FOOD FOR THOUGHT
Since food and beverage expenses comprise the majority of your wedding-day budget, it makes perfect sense that brides and grooms pay close attention to the planning of their wedding feast. Local catering teams know you want to offer something beyond an everyday meal on such a special occasion, and there is no limit to their creativity.
From unique serving styles and presentations to delicious variations on favorite dishes, some of the Valley’s top chefs offer suggestions that will leave your guests raving.
Heidi Vail of Heidi’s Events & Catering
suggests serving a plated salad to lend a more formal air to a buffet style meal. “I would say a plated salad in an interesting vessel makes an impact,” she advises. “It’s nice to collect your guests following the cocktail hour, to do a toast and serve them something before they have to get up again and go to the buffet.”
The Cheese and Charcuterie Station from Fabulous Food Catering and Events is appealing to the eye as well as satisfying for guests with a variety of tastes and textures. It includes house made pickled vegetables, smoked duck parfait with red wine gelee, smoked sturgeon terrine, smoked venison sausage, red wine mostarda and Fossil Creek pinot cheese, beautifully presented with house-based lahvosh and red wine crackers.
Comfort food is elevated to a moveable feast at Gainey Ranch Golf Club, when your reception includes a Mashed Potato Bar. Scoops of sweet or savory mashed potatoes nestled in a martini glass are topped with each guest’s choice of cheese, brown sugar, butter and other delights to make a memorable statement.
Creating a personalized menu is part of the fun of a reception at the Fairmont Scottsdale Princess. Imagine serving this New York strip steak, topped with savory ancho chile mole and served alongside a tender chorizo tamale and Southwestern potatoes.

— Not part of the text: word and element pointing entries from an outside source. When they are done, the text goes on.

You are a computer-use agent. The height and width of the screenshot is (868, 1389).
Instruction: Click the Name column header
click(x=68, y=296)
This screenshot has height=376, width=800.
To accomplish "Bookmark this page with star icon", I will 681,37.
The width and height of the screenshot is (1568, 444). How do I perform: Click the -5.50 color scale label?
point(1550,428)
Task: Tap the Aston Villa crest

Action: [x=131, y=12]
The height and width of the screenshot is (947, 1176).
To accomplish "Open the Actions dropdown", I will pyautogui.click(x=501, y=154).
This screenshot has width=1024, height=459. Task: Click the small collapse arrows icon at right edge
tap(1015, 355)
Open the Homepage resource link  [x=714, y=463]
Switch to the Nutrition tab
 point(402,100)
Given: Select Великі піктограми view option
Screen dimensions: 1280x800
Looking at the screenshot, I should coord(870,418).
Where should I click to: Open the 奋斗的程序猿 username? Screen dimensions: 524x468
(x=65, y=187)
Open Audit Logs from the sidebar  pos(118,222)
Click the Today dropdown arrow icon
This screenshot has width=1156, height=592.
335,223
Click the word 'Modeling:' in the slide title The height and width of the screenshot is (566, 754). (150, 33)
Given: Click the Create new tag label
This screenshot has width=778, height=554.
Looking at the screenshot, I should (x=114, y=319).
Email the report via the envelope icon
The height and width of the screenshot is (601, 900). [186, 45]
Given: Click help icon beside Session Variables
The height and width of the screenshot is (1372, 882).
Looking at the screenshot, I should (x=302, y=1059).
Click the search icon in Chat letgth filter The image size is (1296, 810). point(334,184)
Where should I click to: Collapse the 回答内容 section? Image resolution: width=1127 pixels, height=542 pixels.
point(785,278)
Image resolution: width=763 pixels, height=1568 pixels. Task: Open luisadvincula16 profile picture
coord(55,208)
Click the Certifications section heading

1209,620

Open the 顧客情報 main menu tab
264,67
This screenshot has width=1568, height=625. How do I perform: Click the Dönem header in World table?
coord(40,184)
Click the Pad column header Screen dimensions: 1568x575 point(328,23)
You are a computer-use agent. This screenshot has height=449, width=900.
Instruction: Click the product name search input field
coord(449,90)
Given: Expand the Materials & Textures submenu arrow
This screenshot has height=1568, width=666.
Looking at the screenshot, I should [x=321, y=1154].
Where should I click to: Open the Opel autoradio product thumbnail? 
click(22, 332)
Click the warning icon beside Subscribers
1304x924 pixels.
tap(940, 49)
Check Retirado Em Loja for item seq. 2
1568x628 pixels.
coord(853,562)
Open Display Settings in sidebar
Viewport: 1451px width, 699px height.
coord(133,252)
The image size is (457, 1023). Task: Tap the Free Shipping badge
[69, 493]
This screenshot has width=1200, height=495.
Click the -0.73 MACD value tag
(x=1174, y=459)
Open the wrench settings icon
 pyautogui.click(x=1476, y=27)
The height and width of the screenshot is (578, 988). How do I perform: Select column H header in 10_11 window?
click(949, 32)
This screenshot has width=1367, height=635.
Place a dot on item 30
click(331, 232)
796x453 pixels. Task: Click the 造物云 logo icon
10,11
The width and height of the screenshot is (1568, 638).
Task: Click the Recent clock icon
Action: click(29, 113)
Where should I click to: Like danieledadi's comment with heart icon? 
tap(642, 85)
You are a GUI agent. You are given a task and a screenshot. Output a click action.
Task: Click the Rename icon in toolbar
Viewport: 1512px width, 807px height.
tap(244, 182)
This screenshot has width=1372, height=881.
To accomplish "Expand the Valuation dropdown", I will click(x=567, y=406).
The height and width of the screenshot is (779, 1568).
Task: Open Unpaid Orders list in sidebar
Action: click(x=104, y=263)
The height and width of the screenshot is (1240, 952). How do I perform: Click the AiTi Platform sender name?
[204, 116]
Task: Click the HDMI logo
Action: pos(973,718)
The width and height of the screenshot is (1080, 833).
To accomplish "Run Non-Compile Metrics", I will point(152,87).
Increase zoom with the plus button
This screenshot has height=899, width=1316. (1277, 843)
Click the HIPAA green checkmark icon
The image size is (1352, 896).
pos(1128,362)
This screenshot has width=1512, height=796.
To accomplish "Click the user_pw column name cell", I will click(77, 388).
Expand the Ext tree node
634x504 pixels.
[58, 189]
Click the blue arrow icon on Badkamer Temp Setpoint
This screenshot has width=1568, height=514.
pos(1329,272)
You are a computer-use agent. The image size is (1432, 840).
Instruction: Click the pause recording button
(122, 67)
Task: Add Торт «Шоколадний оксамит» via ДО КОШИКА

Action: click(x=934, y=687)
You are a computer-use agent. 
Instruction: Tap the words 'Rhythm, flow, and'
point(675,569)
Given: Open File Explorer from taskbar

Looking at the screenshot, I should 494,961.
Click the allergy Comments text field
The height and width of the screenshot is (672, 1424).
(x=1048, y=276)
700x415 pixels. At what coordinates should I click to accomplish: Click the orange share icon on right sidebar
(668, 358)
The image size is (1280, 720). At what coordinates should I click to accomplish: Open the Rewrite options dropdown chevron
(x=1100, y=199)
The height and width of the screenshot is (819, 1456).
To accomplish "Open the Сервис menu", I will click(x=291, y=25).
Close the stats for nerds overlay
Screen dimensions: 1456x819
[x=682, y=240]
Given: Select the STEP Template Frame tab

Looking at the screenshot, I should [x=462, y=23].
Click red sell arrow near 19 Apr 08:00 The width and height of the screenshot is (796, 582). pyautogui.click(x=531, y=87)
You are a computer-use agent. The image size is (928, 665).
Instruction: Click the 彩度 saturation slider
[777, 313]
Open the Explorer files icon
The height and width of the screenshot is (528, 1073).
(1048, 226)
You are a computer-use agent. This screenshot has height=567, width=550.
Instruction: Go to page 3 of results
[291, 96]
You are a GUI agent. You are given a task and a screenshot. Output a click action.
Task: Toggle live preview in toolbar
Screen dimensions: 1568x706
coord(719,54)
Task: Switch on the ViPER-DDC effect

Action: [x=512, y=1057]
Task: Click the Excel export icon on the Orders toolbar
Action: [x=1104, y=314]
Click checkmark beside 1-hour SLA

A perennial favorite entree at the McDowell Mountain Golf Club is the Filet Mignon and Garlic Shrimp with Creamy Béarnaise. The plate is literally a piece of art and tastes delicious! Offering this dual plate eliminates the need for collecting menu choices and marking place cards.
For a fun take on sushi that your guests will be talking about for a long time, consider the spicy tuna hors d’oeuvre served at The Four Seasons Resort Scottsdale. This delicately fresh seasoned ahi is blended with avocado and sesame seeds and a spicy chili sauce and served in a crispy tortilla cone. Asian flavors with a Southwestern twist with a nice crunch . . . yummy!
El Chorro Lodge
Try family style! El Chorro’s platter options are interactive and a great way for your guests to get to know each other at the reception. El Chorro’s chateaubriand platter includes asparagus, roasted fingerling potatoes and baby carrots.